‘Green walls’ aim to increase food drive’s fresh food donations
New vertical gardens that allow the green-thumbed to grow veggies on any outside wall or fence are being utilized to boost the amount of fresh food donated to the London Food Bank.
The city kicked off its 25th annual London Cares Curb Hunger food drive in support of the local food bank on Wednesday. This year, so-called “green walls” will be distributed for free to Londoners willing to grow fresh eats for families who rely on the food bank.
“Supplying fresh food is a critical part of our work and now we’ll be offering free Green Walls as a way for more people to contribute to this important initiative,” said Food Bank Co-Executive Director Jane Roy. “Last year, 55 per cent of the food distributed by the London Food Bank was fresh, and we hope to keep growing that number.”
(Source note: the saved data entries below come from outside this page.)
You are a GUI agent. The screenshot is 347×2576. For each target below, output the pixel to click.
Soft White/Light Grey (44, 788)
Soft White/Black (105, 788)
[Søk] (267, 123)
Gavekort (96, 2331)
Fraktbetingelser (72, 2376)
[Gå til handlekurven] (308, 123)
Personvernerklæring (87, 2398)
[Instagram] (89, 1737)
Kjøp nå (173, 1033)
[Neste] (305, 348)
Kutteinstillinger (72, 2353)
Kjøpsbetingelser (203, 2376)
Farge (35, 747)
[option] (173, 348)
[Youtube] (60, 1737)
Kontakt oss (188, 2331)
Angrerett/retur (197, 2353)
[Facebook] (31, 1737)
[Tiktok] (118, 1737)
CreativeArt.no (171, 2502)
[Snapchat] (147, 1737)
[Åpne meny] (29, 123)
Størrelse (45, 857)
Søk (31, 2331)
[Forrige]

Green walls are three-foot square pieces of felt with 49 pockets for growing vegetables vertically. They can be hung outside on a wall or fence. Food harvested from the green walls is to be brought back to the food bank or neighbourhood food bank depots.
The new initiative is one of three ways Londoners can provide fresh produce for the food bank. The other two ways are through the plant a row, grow a row and adopt a plot programs. Grow a row sees gardeners add an extra row of vegetables to their gardens in the spring and then donate the produce at harvest time. Adopt a plot allows people to sign up to help plant, raise, and harvest vegetables for client hampers at the food bank’s on-site garden beds.
Non-perishable food and financial donations are also still being accepted through the drive which runs from now until June 18. Unlike in previous years, donations will not be collected curbside. They can be dropped off at any participating grocery store, London fire hall, or at the London Food Bank at 926 Leathorne St. Financial donations can be made online at londonfoodbank.ca.
In addition to feeding more than 25,000 people in need of food each year, the annual food drive raises awareness of the increased need over the summer months – a time when donations drop off as people focus on summer vacation and activities.
“Enabling access to food is critical to the health and well-being of our community,” said Mayor Ed Holder. “The London Cares Curb Hunger campaign has supported this need for years and continues to be a great way for the people of London to take part in supplying families with the fresh and non-perishable food they need.”